** ACTIVITY **
The whole listing below is to be returned without alteration.

** INFORMATION SHOWN **

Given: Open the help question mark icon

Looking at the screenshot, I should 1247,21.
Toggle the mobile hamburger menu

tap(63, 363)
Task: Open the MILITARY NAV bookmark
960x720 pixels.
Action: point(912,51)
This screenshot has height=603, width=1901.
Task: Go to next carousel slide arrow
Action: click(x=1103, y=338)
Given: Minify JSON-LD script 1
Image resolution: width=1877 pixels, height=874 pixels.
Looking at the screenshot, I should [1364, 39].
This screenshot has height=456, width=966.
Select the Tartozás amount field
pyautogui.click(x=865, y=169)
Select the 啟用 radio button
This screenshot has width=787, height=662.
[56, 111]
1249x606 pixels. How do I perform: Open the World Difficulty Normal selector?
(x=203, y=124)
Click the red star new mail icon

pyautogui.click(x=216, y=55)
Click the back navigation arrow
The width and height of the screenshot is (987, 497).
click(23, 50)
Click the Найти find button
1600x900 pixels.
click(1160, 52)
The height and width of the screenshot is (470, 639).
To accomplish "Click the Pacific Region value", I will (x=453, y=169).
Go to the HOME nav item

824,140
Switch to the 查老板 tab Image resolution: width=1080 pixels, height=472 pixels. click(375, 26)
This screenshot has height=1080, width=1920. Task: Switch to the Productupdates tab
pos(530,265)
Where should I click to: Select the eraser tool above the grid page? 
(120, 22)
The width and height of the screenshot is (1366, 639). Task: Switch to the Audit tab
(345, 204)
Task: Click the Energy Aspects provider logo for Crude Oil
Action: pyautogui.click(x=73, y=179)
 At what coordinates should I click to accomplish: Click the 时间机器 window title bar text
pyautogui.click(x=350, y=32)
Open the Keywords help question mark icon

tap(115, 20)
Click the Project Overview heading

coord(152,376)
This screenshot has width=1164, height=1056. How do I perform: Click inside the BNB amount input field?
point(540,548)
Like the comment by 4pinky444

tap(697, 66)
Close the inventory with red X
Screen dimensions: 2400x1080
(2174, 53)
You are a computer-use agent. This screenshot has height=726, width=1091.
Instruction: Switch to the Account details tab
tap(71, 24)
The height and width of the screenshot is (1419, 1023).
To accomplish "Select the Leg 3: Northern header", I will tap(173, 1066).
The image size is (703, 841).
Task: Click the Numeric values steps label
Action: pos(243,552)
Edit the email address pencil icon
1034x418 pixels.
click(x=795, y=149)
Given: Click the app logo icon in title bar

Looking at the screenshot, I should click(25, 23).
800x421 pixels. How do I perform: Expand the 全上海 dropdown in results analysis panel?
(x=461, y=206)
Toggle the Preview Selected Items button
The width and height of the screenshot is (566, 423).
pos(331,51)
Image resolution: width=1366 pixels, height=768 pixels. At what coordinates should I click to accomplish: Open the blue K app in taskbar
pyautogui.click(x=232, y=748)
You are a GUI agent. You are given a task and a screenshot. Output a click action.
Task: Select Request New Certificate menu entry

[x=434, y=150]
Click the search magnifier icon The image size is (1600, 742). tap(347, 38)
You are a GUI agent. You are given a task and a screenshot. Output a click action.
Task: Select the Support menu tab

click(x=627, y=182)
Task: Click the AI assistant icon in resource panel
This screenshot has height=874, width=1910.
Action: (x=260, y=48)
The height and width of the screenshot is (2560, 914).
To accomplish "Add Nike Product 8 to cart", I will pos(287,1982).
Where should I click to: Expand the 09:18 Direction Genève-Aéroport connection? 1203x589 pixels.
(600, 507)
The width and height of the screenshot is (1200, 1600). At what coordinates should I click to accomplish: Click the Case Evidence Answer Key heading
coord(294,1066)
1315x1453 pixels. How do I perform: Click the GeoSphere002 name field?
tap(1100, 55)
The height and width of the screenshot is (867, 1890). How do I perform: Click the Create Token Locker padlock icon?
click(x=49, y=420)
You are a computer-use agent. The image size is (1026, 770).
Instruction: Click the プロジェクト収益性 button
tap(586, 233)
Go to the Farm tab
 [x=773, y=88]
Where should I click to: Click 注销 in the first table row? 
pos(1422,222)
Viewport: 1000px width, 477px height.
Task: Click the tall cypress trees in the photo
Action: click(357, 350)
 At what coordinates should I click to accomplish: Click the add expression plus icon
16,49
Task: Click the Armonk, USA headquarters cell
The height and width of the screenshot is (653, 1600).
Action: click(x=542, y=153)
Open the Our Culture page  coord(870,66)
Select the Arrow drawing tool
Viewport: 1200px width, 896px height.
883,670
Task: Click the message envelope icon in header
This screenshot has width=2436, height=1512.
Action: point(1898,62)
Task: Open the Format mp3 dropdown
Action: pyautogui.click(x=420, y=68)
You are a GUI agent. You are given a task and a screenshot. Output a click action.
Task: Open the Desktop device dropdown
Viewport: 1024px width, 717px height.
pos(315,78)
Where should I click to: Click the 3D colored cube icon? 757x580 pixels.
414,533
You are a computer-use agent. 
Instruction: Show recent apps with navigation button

** REPLY TO THE TASK **
Given: Open the help question mark icon

Looking at the screenshot, I should 1247,21.
Toggle the mobile hamburger menu

tap(63, 363)
Task: Open the MILITARY NAV bookmark
960x720 pixels.
Action: point(912,51)
This screenshot has height=603, width=1901.
Task: Go to next carousel slide arrow
Action: click(x=1103, y=338)
Given: Minify JSON-LD script 1
Image resolution: width=1877 pixels, height=874 pixels.
Looking at the screenshot, I should [1364, 39].
This screenshot has height=456, width=966.
Select the Tartozás amount field
pyautogui.click(x=865, y=169)
Select the 啟用 radio button
This screenshot has width=787, height=662.
[56, 111]
1249x606 pixels. How do I perform: Open the World Difficulty Normal selector?
(x=203, y=124)
Click the red star new mail icon

pyautogui.click(x=216, y=55)
Click the back navigation arrow
The width and height of the screenshot is (987, 497).
click(23, 50)
Click the Найти find button
1600x900 pixels.
click(1160, 52)
The height and width of the screenshot is (470, 639).
To accomplish "Click the Pacific Region value", I will (x=453, y=169).
Go to the HOME nav item

824,140
Switch to the 查老板 tab Image resolution: width=1080 pixels, height=472 pixels. click(375, 26)
This screenshot has height=1080, width=1920. Task: Switch to the Productupdates tab
pos(530,265)
Where should I click to: Select the eraser tool above the grid page? 
(120, 22)
The width and height of the screenshot is (1366, 639). Task: Switch to the Audit tab
(345, 204)
Task: Click the Energy Aspects provider logo for Crude Oil
Action: pyautogui.click(x=73, y=179)
 At what coordinates should I click to accomplish: Click the 时间机器 window title bar text
pyautogui.click(x=350, y=32)
Open the Keywords help question mark icon

tap(115, 20)
Click the Project Overview heading

coord(152,376)
This screenshot has width=1164, height=1056. How do I perform: Click inside the BNB amount input field?
point(540,548)
Like the comment by 4pinky444

tap(697, 66)
Close the inventory with red X
Screen dimensions: 2400x1080
(2174, 53)
You are a computer-use agent. This screenshot has height=726, width=1091.
Instruction: Switch to the Account details tab
tap(71, 24)
The height and width of the screenshot is (1419, 1023).
To accomplish "Select the Leg 3: Northern header", I will tap(173, 1066).
The image size is (703, 841).
Task: Click the Numeric values steps label
Action: pos(243,552)
Edit the email address pencil icon
1034x418 pixels.
click(x=795, y=149)
Given: Click the app logo icon in title bar

Looking at the screenshot, I should click(25, 23).
800x421 pixels. How do I perform: Expand the 全上海 dropdown in results analysis panel?
(x=461, y=206)
Toggle the Preview Selected Items button
The width and height of the screenshot is (566, 423).
pos(331,51)
Image resolution: width=1366 pixels, height=768 pixels. At what coordinates should I click to accomplish: Open the blue K app in taskbar
pyautogui.click(x=232, y=748)
You are a GUI agent. You are given a task and a screenshot. Output a click action.
Task: Select Request New Certificate menu entry

[x=434, y=150]
Click the search magnifier icon The image size is (1600, 742). tap(347, 38)
You are a GUI agent. You are given a task and a screenshot. Output a click action.
Task: Select the Support menu tab

click(x=627, y=182)
Task: Click the AI assistant icon in resource panel
This screenshot has height=874, width=1910.
Action: (x=260, y=48)
The height and width of the screenshot is (2560, 914).
To accomplish "Add Nike Product 8 to cart", I will pos(287,1982).
Where should I click to: Expand the 09:18 Direction Genève-Aéroport connection? 1203x589 pixels.
(600, 507)
The width and height of the screenshot is (1200, 1600). At what coordinates should I click to accomplish: Click the Case Evidence Answer Key heading
coord(294,1066)
1315x1453 pixels. How do I perform: Click the GeoSphere002 name field?
tap(1100, 55)
The height and width of the screenshot is (867, 1890). How do I perform: Click the Create Token Locker padlock icon?
click(x=49, y=420)
You are a computer-use agent. The image size is (1026, 770).
Instruction: Click the プロジェクト収益性 button
tap(586, 233)
Go to the Farm tab
 [x=773, y=88]
Where should I click to: Click 注销 in the first table row? 
pos(1422,222)
Viewport: 1000px width, 477px height.
Task: Click the tall cypress trees in the photo
Action: click(357, 350)
 At what coordinates should I click to accomplish: Click the add expression plus icon
16,49
Task: Click the Armonk, USA headquarters cell
The height and width of the screenshot is (653, 1600).
Action: click(x=542, y=153)
Open the Our Culture page  coord(870,66)
Select the Arrow drawing tool
Viewport: 1200px width, 896px height.
883,670
Task: Click the message envelope icon in header
This screenshot has width=2436, height=1512.
Action: point(1898,62)
Task: Open the Format mp3 dropdown
Action: pyautogui.click(x=420, y=68)
You are a GUI agent. You are given a task and a screenshot. Output a click action.
Task: Open the Desktop device dropdown
Viewport: 1024px width, 717px height.
pos(315,78)
Where should I click to: Click the 3D colored cube icon? 757x580 pixels.
414,533
You are a computer-use agent. 
Instruction: Show recent apps with navigation button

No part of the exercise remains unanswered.